I'd pretty much just want somewhere as close to Disney as possible and at foreclosure price otherwise not worth it. Thanks


----------



## blueskies (Aug 10, 2009)

Bevdeforges said:


> Not being a US citizen really shouldn't have much effect on your ability to own a home in the US - other than perhaps making a mortgage a bit more of an issue. If you're only going to be there a few weeks a year, and renting it out the rest of the time, it will be considered (for taxes, insurance and financing) as a business property rather than as a second or vacation home.
> 
> You may find it difficult to rent out without a tv, and while there is no tv tax per se in the US, most folks looking for a vacation rental would at least expect a basic cable package.
> 
> ...


Thanks for the info yep will have to contact some agencies over there to get advice and some quotes, was just waiting to figure out if it's worth it in the long run and which state etc, but yes if I get all this advice from the agencies now it'll help get the info i'm looking and to make my mind up lol.

* _PROBLEMS AND TASKS_:
**1.** In the forum thread above, rewrite the section between "## blueskies (Aug" and "or vacation home.", inclusive, swapping "mortgage" for "home loan".
**2.** Answer these questions using the forum thread above:
(a) Where would the first poster want a property to be?
(b) According to Bevdeforges, how would a home rented out for most of the year be considered for taxes, insurance and financing?
(c) What does Bevdeforges say most people looking for a vacation rental would at least expect?

* _RECORDED DATA_:
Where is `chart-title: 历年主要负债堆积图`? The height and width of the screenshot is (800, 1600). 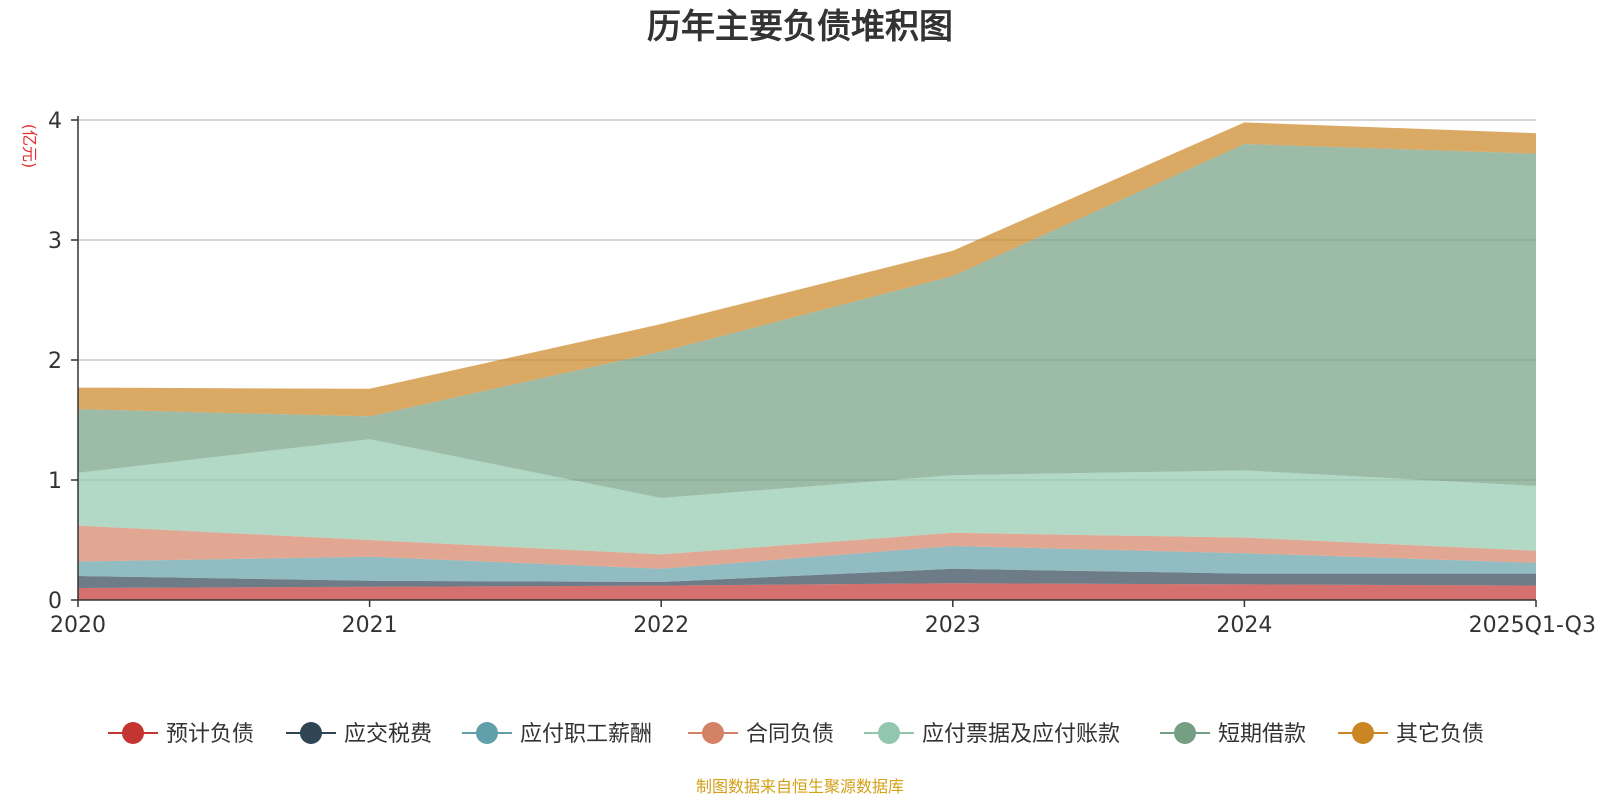
chart-title: 历年主要负债堆积图 is located at coordinates (800, 27).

* _RESPONSES BY ITEM NUMBER_:
**1.**
## blueskies (Aug 10, 2009)

Bevdeforges said:


> Not being a US citizen really shouldn't have much effect on your ability to own a home in the US - other than perhaps making a home loan a bit more of an issue. If you're only going to be there a few weeks a year, and renting it out the rest of the time, it will be considered (for taxes, insurance and financing) as a business property rather than as a second or vacation home.

**2.**
(a) As close to Disney as possible, at a foreclosure price.
(b) As a business property rather than as a second or vacation home.
(c) A basic cable package.